Penser à la sortie : revente et valorisation

C’est souvent à la revente que l’entrepreneuriat crée un patrimoine d’un coup : des années de résultats réinvestis se cristallisent en un prix de cession. Une entreprise se valorise grosso modo sur sa rentabilité récurrente et sa capacité à fonctionner sans son fondateur — un multiple de l’excédent brut d’exploitation ou du résultat, variable selon les secteurs. D’où une discipline à adopter tôt : documenter les process, diversifier la clientèle, rendre l’activité transmissible. Une entreprise qui ne vaut rien sans vous n’est pas un actif, c’est un emploi déguisé. La fiscalité de la cession (abattements, départ à la retraite, apport-cession) est technique et changeante : là encore, conseil spécialisé indispensable.

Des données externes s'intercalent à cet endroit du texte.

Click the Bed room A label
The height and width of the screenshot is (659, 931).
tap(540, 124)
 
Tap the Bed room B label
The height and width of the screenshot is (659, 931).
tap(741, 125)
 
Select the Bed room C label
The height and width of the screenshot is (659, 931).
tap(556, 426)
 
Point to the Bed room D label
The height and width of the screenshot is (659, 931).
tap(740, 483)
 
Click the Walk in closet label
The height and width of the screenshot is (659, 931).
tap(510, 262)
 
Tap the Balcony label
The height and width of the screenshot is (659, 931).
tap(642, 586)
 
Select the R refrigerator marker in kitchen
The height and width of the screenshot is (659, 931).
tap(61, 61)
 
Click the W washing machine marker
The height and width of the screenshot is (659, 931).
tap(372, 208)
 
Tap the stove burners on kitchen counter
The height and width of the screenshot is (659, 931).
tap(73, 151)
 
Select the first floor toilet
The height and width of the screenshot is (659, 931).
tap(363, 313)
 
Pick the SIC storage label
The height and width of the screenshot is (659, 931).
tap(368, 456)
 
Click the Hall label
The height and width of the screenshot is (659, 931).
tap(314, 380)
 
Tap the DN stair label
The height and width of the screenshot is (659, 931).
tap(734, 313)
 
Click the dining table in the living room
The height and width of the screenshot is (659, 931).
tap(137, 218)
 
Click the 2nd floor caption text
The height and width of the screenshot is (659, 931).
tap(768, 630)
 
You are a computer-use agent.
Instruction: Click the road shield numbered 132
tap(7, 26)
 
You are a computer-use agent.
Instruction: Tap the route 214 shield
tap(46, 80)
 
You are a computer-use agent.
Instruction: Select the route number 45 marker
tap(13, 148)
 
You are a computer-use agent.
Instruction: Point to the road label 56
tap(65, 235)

Ne pas tout miser : investir en parallèle

Le piège classique du fondateur est de réinvestir cent pour cent de ses gains dans sa propre société, par conviction ou par nécessité. Résultat : un patrimoine entièrement concentré sur un actif unique, illiquide, et corrélé à son propre emploi — exactement l’inverse de la diversification. Dès que l’entreprise dégage des excédents, une partie doit en sortir régulièrement vers des actifs indépendants : PEA, assurance-vie, immobilier. À titre illustratif, hors fiscalité : 500 € investis chaque mois à 7 % par an — ordre de grandeur historique des actions mondiales, jamais garanti — représentent environ 260 000 € au bout de vingt ans. Le calculateur d’épargne mensuelle vous dira quel versement viser pour votre propre objectif : c’est votre filet, celui qui vous permettra de prendre des risques entrepreneuriaux sans jouer votre avenir à chaque exercice.

Questions fréquentes

Faut-il quitter son emploi pour créer son entreprise ?

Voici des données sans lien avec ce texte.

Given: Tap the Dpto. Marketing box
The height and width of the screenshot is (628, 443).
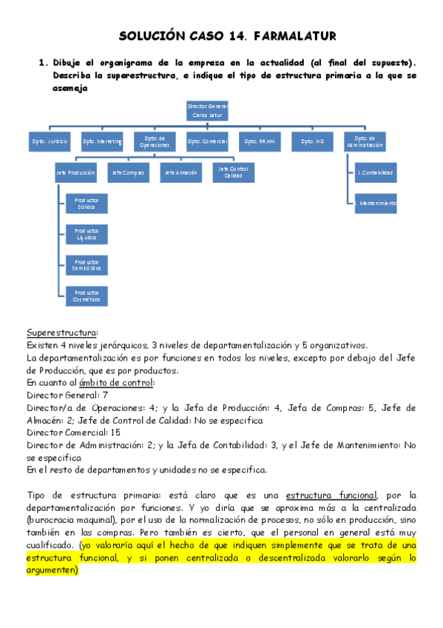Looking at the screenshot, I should click(102, 141).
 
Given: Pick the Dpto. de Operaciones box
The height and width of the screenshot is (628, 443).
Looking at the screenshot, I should click(155, 141).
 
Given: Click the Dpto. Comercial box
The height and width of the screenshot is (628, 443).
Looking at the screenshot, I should click(206, 141).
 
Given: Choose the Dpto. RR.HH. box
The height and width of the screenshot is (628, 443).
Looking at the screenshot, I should click(259, 141).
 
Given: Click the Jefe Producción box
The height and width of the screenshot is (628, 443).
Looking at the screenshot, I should click(75, 173).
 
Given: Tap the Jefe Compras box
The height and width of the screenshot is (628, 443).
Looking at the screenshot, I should click(127, 173).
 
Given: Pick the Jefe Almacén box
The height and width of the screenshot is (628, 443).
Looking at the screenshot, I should click(180, 173).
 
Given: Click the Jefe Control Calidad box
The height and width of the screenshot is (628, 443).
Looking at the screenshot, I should click(233, 173).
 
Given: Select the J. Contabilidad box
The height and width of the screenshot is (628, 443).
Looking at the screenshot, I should click(375, 173).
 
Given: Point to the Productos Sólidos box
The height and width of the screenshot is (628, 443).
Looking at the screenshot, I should click(87, 203).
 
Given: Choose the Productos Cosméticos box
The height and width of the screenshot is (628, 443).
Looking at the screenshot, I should click(87, 295).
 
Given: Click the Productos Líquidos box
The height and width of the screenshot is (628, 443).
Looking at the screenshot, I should click(87, 234).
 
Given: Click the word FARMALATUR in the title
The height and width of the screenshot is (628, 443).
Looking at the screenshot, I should click(294, 36).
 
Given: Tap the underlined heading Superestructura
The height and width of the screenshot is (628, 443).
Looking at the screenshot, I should click(62, 332).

Non, et c’est même déconseillé dans la plupart des cas. Lancer le projet en side business, en parallèle du salariat, permet de valider qu’il existe des clients prêts à payer avant de renoncer à votre revenu. On ne démissionne que lorsque l’activité génère déjà un chiffre d’affaires récurrent et qu’une trésorerie de sécurité est en place.

Vaut-il mieux se verser un salaire ou des dividendes ?

Cela dépend du statut, du niveau de bénéfice et de vos besoins de protection sociale. Le salaire est déductible du résultat et ouvre des droits (retraite, prévoyance), mais supporte des cotisations élevées ; les dividendes sont en général soumis au PFU de 30 % mais ne créent aucun droit social. L’arbitrage optimal se calcule au cas par cas avec un expert-comptable, les règles étant à vérifier chaque année.

Quelle proportion d’entreprises survit aux premières années ?

Selon les enquêtes de l’INSEE sur les générations d’entreprises, une part importante des créations ne passe pas le cap des cinq ans. La survie varie fortement selon le secteur, le capital de départ, l’expérience du créateur et l’accompagnement. C’est une raison de commencer petit, pas de renoncer.

Pourquoi tant de millionnaires sont-ils entrepreneurs ?

Parce que l’entrepreneur capitalise la valeur qu’il crée : son revenu n’est pas plafonné par une grille salariale, et son entreprise elle-même devient un actif valorisable, transmissible ou revendable. À l’inverse, le salarié vend son temps sans constituer d’actif professionnel. Le revers : le risque de tout perdre est lui aussi sans équivalent salarial.